■ INSTRUCTION
Count the lines in the listing below that contain the string "pyautogui", with case mattering. Reply with the number alone.

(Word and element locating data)
● ● ● ●

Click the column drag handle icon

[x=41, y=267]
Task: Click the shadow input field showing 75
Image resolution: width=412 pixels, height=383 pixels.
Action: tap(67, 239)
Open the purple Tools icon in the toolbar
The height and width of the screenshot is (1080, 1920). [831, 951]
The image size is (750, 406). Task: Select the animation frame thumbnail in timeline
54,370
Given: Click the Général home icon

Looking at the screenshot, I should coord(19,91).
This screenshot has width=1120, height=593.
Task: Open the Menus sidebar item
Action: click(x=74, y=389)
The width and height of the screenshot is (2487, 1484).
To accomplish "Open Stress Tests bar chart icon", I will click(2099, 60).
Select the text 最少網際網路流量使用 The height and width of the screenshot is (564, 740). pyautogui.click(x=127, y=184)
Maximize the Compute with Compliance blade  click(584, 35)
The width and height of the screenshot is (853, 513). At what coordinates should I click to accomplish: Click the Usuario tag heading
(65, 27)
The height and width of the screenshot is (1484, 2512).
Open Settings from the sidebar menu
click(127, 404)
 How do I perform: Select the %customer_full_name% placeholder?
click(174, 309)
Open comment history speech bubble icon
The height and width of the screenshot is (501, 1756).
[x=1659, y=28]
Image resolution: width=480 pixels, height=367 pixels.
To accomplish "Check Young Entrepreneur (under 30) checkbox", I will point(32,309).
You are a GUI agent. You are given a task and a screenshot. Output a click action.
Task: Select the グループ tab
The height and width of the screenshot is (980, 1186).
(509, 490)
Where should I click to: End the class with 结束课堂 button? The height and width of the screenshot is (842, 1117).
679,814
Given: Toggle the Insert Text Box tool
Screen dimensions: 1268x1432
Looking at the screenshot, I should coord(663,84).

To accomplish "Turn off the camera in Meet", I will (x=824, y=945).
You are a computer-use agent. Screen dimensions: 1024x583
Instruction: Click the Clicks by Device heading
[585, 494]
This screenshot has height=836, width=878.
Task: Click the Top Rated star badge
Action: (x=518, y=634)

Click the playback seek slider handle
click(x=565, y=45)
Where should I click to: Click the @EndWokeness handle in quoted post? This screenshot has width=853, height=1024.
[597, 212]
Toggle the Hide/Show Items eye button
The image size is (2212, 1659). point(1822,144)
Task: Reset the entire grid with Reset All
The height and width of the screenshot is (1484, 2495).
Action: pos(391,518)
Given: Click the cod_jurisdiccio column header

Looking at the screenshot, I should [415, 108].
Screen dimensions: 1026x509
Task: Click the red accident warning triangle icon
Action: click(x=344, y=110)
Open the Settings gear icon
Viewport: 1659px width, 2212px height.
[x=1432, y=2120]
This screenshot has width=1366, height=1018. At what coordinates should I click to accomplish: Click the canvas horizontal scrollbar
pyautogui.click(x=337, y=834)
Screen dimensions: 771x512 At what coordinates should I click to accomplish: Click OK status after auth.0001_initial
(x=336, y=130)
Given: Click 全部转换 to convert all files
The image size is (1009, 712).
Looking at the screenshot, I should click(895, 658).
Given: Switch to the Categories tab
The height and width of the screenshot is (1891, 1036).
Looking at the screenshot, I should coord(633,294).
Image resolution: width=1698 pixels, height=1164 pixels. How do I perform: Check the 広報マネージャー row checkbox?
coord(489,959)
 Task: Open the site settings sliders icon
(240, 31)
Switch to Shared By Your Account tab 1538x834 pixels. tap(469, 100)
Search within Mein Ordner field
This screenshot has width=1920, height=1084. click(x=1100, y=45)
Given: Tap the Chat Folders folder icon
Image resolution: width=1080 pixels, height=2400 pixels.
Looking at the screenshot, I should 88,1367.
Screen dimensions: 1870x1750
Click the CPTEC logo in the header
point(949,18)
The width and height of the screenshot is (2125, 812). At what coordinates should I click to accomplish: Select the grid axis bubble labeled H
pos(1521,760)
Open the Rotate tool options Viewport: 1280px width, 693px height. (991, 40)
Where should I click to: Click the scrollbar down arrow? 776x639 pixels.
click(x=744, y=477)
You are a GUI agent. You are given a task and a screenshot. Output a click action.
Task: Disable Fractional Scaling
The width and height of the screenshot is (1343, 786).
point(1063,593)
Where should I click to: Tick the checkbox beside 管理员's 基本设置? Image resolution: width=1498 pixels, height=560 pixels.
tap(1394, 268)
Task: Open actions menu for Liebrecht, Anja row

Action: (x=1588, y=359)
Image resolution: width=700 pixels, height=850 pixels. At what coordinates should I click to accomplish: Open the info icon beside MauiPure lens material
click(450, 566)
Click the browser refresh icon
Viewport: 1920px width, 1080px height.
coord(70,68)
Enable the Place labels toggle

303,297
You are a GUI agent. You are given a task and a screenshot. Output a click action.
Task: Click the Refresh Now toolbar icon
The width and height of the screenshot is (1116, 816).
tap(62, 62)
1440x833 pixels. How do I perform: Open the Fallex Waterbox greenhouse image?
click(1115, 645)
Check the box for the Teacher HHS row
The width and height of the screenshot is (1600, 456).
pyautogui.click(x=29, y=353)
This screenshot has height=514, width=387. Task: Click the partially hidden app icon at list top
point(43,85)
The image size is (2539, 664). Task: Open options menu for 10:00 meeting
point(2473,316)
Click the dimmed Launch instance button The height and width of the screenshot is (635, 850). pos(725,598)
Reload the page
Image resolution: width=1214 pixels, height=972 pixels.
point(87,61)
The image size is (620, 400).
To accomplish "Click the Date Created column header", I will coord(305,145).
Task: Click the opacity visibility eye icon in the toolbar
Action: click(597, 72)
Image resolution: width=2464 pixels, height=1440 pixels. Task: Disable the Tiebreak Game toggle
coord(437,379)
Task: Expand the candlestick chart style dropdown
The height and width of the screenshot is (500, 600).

● ● ● ●

■ OUTPUT OF THE TASK
3